What is NTP (Notice to Proceed)?
NTP (notice to proceed) is the owner's formal authorization for a contractor to begin work under an executed contract. It fixes the contractual start date from which schedule and milestone obligations are measured. NTP typically follows financial close and permit issuance, and signals that field mobilization is days to weeks away.
NTP is the contractual moment a project stops being paperwork and starts being work. In BD usage, “NTP date” is shorthand for when a job actually begins — schedules, liquidated damages, and milestone payments all count from it. Owners issue NTP only after the conditions precedent are satisfied: financing closed, permits in hand, contract executed.

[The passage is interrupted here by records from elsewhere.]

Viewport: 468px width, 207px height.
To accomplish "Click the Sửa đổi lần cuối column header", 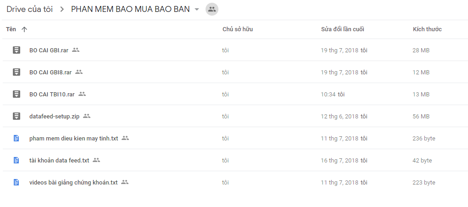I will [342, 29].
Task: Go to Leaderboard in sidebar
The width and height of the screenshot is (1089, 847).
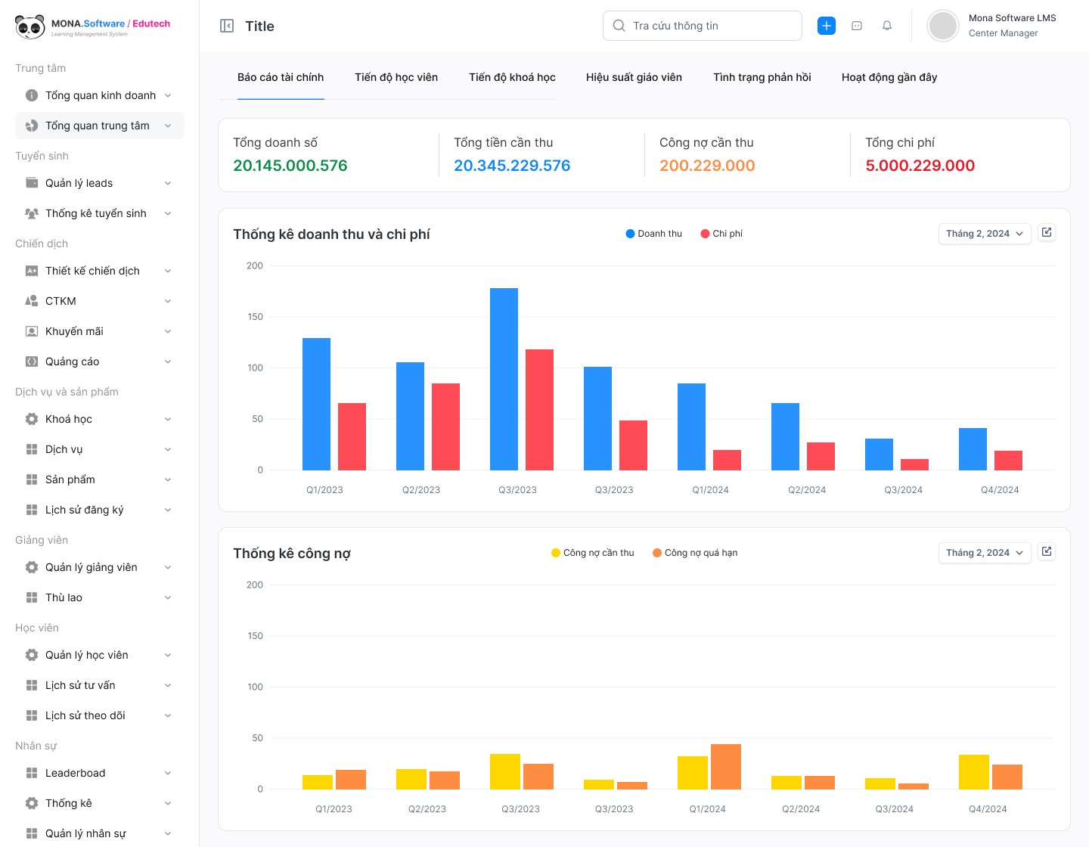Action: pos(75,773)
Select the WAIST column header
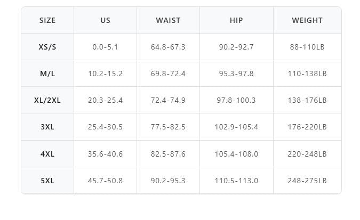 click(x=168, y=20)
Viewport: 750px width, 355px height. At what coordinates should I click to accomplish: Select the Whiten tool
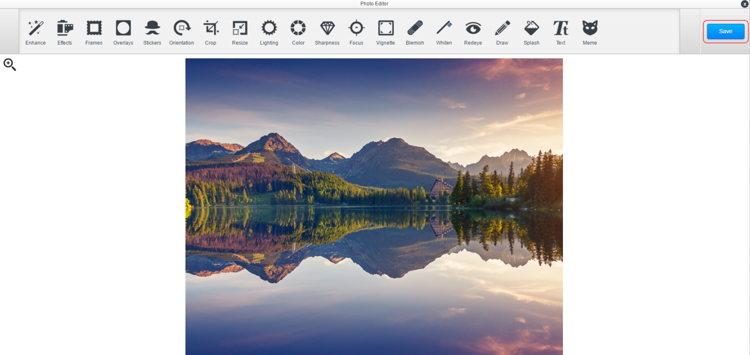click(444, 32)
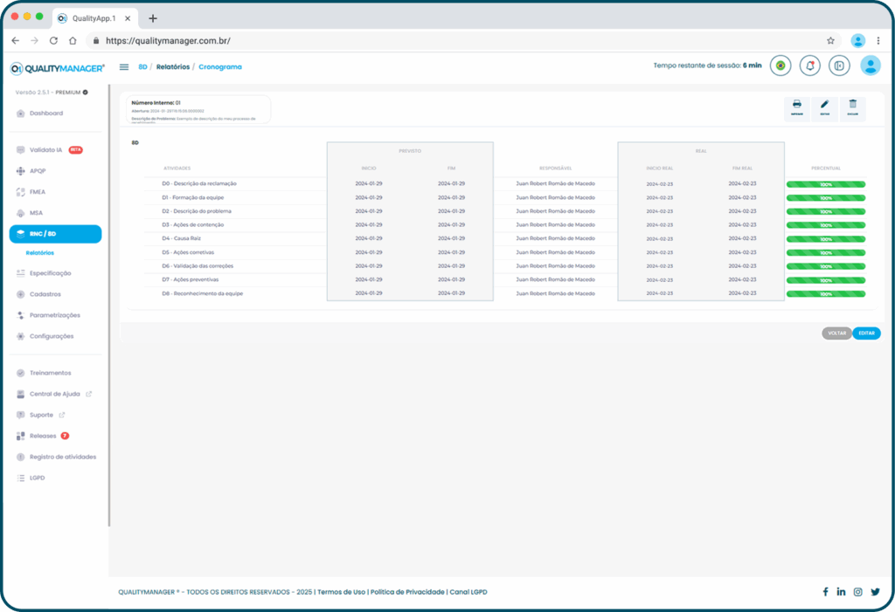
Task: Click the sidebar collapse panel icon
Action: [x=839, y=65]
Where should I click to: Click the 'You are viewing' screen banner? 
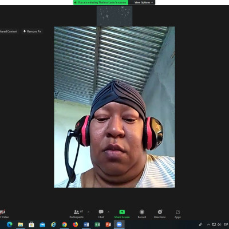[101, 2]
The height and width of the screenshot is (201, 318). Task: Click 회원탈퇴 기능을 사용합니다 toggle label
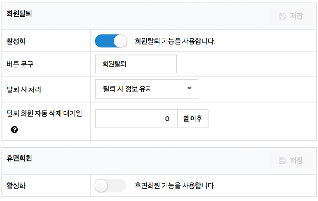coord(175,41)
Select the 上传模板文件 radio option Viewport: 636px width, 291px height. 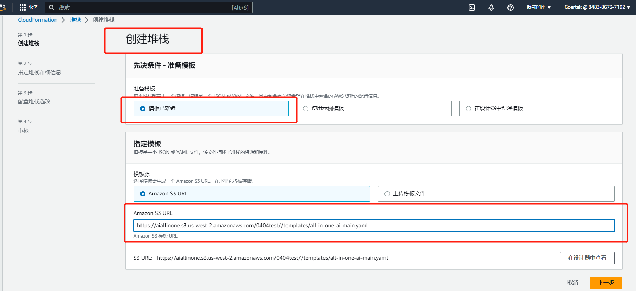pos(387,194)
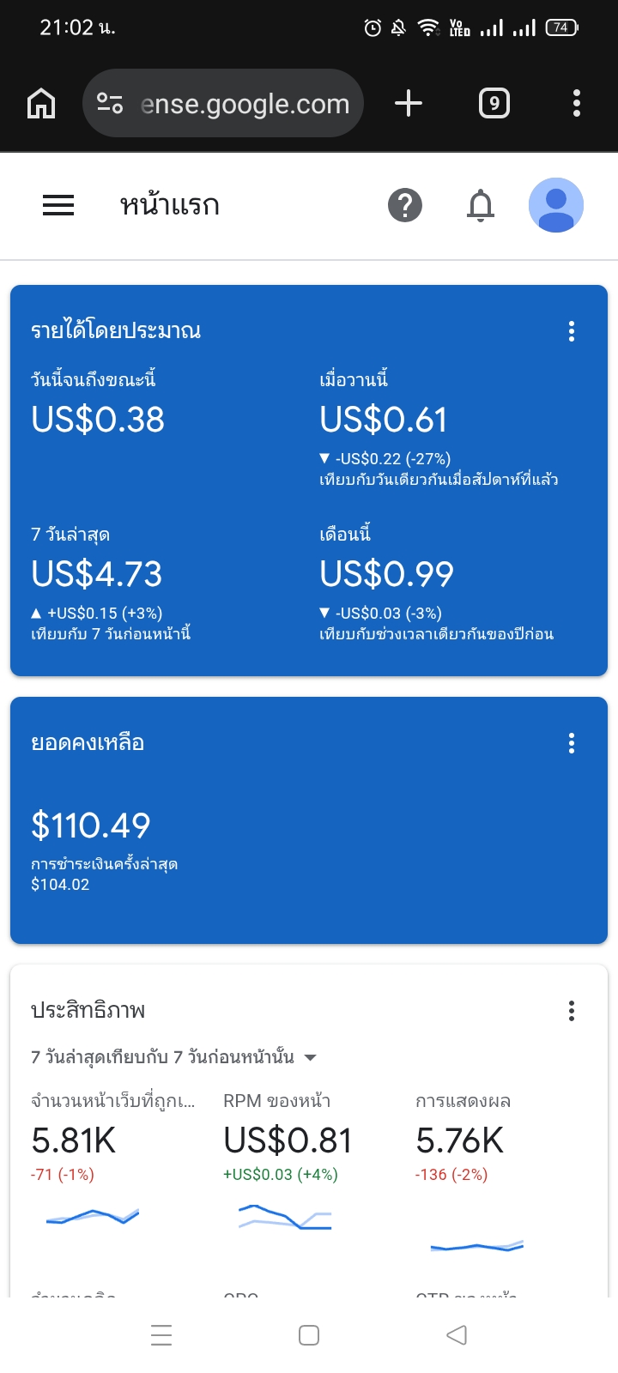
Task: Tap the Android recent apps button
Action: [161, 1335]
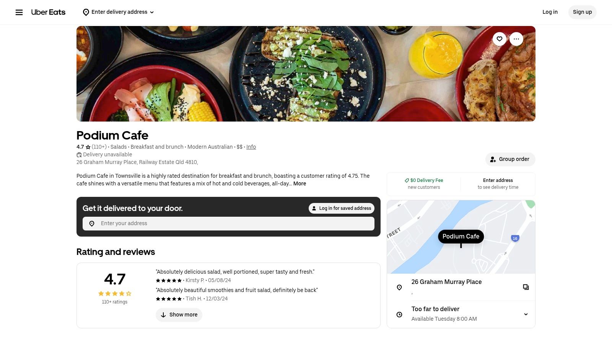Open the three-dot options menu
612x344 pixels.
point(516,39)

Example: a battery plant receives its building permit in March, closes financing in April, and the owner issues NTP to the design-build prime on May 1. Mobilization follows within days, and the prime's buyout of remaining trade packages accelerates immediately — any sub not already in pricing conversations is now bidding against a moving schedule.
For specialty contractors, NTP matters in two directions. Upstream, a rumored or announced NTP date tells you when buyout pressure peaks and when field labor demand starts. Downstream, your own subcontract will carry an NTP of its own — and the gap between prime NTP and sub NTP is where schedule risk quietly accumulates. Tracking permits and financing milestones lets a BD team estimate NTP months before it is announced.